Russian, Western Funds' Distinct Precious Metals Strategies Drive Gold Price Surge
Russian and Western investment funds have distinct approaches to precious metals. While Russian PIFs rely on derivatives, Western ETFs prefer direct purchases. Gold prices, influenced by central bank policies, have surged, with a troy ounce reaching $4,090 as of October 13, 2025.
In Russia, 'gold-backed' mutual funds' returns hinge on gold price fluctuations and the ruble's exchange rate. Meanwhile, major international funds buy physical metals for collateral. The absence of a spot gold exchange in Russia makes bullion logistics expensive for domestic PIFs. From January to September 2025, bond-focused funds led performance, ranging from 23.59% to 37.37%. However, a debt market correction may temper returns in the last quarter.
In the third quarter, the Russian collective investment industry saw net inflows of 393 billion rubles, totaling 678 billion rubles year-to-date.

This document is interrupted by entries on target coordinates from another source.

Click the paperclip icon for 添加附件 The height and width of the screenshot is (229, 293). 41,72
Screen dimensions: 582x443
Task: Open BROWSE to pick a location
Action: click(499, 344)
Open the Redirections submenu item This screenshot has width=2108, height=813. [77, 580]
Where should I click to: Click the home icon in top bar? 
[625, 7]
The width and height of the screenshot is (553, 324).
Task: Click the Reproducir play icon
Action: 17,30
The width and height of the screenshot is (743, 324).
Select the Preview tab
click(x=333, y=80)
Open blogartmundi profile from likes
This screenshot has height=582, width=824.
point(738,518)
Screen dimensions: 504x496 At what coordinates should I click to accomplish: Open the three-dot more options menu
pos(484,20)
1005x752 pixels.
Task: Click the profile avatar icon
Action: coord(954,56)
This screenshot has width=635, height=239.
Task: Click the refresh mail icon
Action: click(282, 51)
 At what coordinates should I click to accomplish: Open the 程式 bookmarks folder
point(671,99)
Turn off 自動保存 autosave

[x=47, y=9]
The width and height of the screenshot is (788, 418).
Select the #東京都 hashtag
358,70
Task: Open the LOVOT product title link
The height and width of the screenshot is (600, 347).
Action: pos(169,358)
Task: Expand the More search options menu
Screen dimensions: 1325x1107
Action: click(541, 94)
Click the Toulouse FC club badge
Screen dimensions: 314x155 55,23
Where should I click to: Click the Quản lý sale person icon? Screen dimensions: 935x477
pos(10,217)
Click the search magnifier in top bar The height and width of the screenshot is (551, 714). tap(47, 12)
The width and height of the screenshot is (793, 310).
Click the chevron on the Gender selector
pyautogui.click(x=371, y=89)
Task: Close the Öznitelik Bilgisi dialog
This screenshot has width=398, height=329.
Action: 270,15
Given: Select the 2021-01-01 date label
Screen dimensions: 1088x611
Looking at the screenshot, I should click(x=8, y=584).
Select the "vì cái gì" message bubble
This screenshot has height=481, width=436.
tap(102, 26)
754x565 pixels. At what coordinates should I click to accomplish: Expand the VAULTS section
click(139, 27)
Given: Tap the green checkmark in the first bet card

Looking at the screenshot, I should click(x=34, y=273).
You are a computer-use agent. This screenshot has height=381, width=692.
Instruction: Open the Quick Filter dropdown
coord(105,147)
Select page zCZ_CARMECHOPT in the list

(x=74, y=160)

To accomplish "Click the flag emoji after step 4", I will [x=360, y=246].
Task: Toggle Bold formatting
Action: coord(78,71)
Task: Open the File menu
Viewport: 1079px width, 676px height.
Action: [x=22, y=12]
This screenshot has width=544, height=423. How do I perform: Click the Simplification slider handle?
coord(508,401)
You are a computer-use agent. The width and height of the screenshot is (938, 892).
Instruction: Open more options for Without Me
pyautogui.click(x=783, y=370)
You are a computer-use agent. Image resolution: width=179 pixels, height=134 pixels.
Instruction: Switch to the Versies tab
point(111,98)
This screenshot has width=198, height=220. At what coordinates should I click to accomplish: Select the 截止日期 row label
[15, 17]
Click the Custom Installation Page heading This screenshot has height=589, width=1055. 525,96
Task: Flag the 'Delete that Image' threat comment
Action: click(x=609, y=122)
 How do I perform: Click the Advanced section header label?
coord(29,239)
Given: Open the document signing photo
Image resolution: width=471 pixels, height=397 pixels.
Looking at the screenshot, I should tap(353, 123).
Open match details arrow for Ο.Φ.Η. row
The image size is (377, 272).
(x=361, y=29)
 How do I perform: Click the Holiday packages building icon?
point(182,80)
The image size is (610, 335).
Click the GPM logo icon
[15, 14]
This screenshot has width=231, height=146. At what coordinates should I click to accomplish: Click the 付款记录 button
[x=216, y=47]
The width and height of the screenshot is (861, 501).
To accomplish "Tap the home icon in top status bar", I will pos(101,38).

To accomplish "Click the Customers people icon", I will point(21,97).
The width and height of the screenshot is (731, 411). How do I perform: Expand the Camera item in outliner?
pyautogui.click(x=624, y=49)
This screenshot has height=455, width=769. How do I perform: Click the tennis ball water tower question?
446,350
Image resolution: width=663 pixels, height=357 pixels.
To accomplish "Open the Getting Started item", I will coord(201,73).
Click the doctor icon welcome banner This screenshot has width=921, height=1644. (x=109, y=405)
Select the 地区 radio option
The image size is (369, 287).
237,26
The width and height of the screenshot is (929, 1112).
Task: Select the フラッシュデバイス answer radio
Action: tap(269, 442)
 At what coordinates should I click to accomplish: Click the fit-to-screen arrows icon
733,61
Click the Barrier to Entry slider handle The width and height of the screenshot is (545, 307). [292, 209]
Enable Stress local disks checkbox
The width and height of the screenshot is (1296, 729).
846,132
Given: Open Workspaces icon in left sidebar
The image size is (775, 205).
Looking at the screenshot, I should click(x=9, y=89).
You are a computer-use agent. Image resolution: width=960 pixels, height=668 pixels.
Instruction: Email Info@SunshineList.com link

Precious metals-focused PIFs topped Russian performance in Q3, with returns between +21.55% and +22.91%.
Monetary policy shifts by central banks impact investment appeal. The US Fed's rate cuts, aiming to support growth, boost money market funds and floater bond funds. Conversely, the ECB's policy tightening or hold reduces the attractiveness of these funds in euros due to stable or higher rates. Konstantin Ilchishin, managing director of First Asset Management, attributes the gold price rise to central banks' efforts to reduce dollar exposure and stabilize reserves.
Russian and Western investment funds' differing precious metals strategies coexist with varying monetary policy impacts. Gold prices, driven by central bank actions, remain high. As the year closes, bond-focused funds' performance may adjust, and investors should monitor central bank policies for investment guidance.